J Formos Med Assoc. 2004 May

Liao SF, Huang MS, Li SH, Chen IR, Wei TS, Kuo SJ, Chen ST, Hsu JC.
Department of Physical Medicine and Rehabilitation, Changhua Christian Hospital, 135 Nanhsiao Street, Changhua 500, Taiwan.

BACKGROUND AND PURPOSE: Lymphedema of the limbs after cancer therapy is the most common cause of lymphedema in developed countries. There is no cure for chronic cancer-associated lymphedema. Multidisciplinary complex decongestive physiotherapy (CDP) is commonly used as a primary treatment. This prospective study assessed the efficacy of intensive CDP treatment in chronic cancer-associated lymphedema.

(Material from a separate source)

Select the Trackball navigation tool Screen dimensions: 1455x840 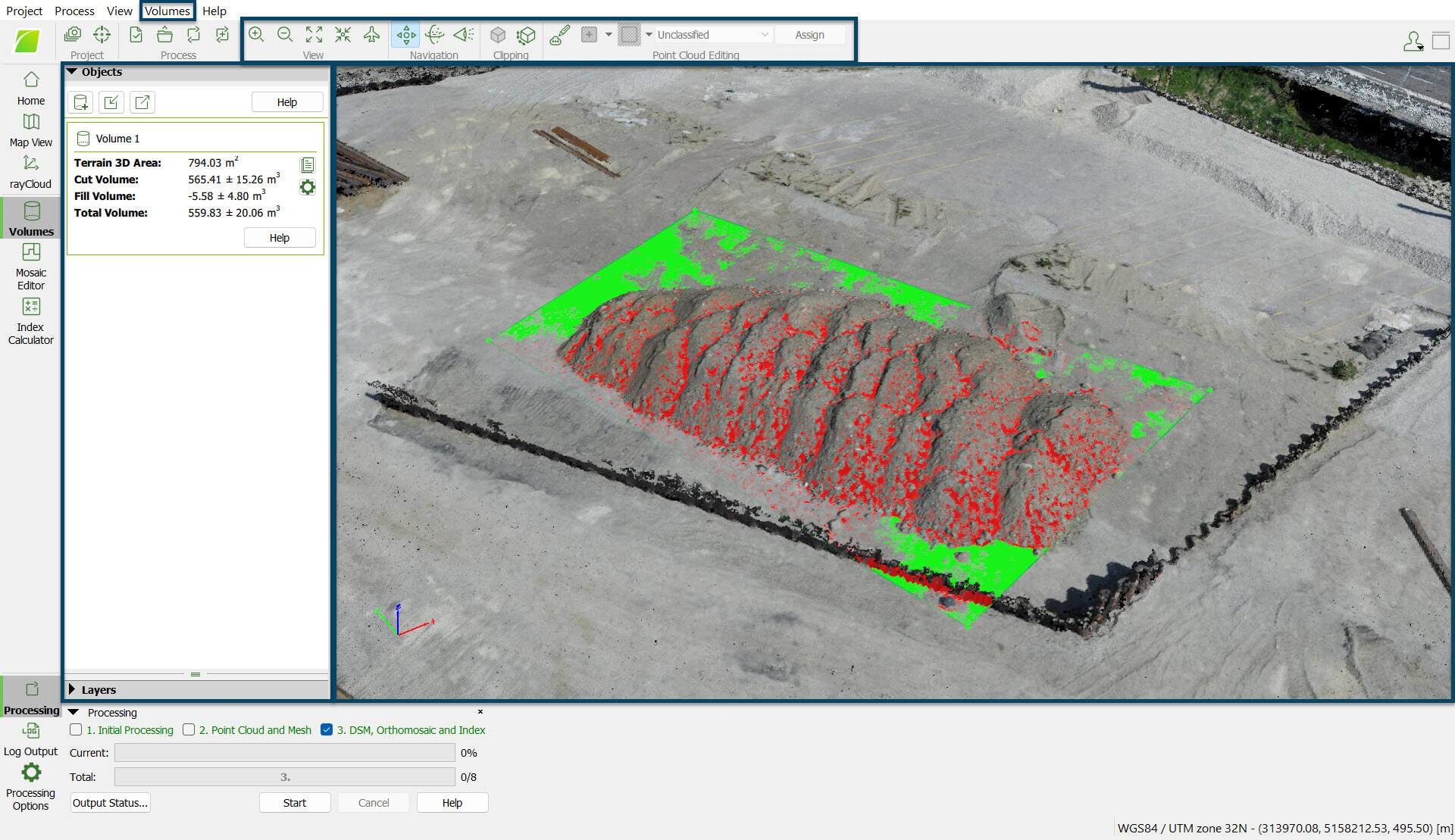click(434, 34)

METHODS: Thirty women who had unilateral upper or lower limb chronic lymphedema after breast or pelvic cancer therapy were enrolled in the study. All patients received CDP once per day, in consecutive full treatment sessions, which took place between 4 and 21 times. Assessment of the results of therapy included measuring the circumference, calculated volume, and edema ratio (excess volume/unaffected side volume) of the limb volume. The main outcome measure was the percentage reduction in excess limb volume.

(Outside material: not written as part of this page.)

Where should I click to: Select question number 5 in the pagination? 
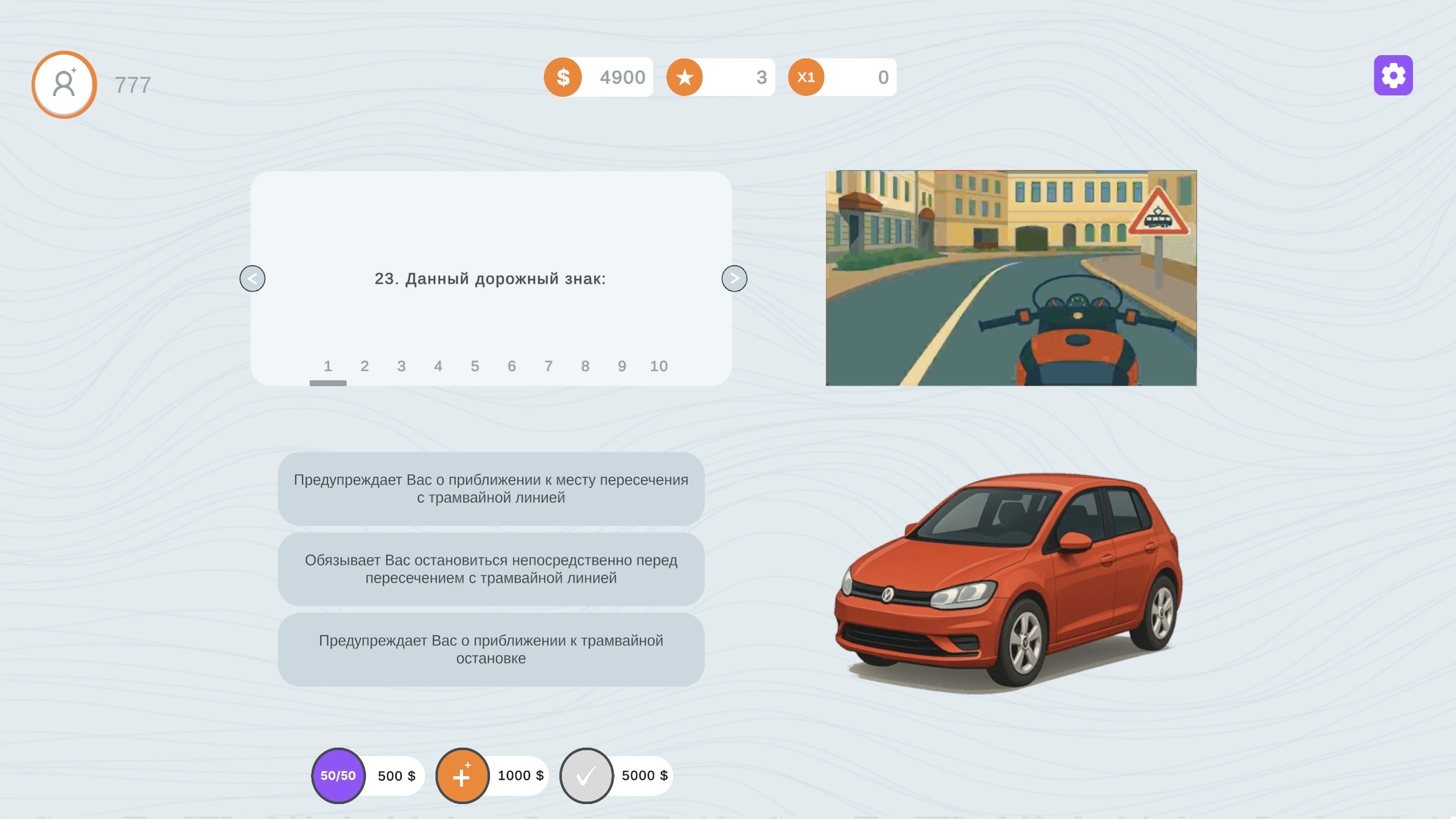click(x=474, y=366)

RESULTS: The pretreatment edema ratio demonstrated a high correlation with the patient's age (r = 0.508, p = 0.004) and the duration of the lymphedema (r = 0.634, p < 0.000). After the intensive CDP, the limb circumference, calculated volume, and edema ratio were significantly reduced compared with their pretreatment values (p < 0.000). The mean percentage reduction of excess volume was 67.8 +/- 33.2% in all patients.

CONCLUSIONS: Intensive CDP was effectively able to reduce the limb volume of patients with chronic cancer-associated lymphedema. Further follow-up study is needed to confirm the effectiveness of CDP in the maintenance phase, and its long-term effectiveness in Taiwanese.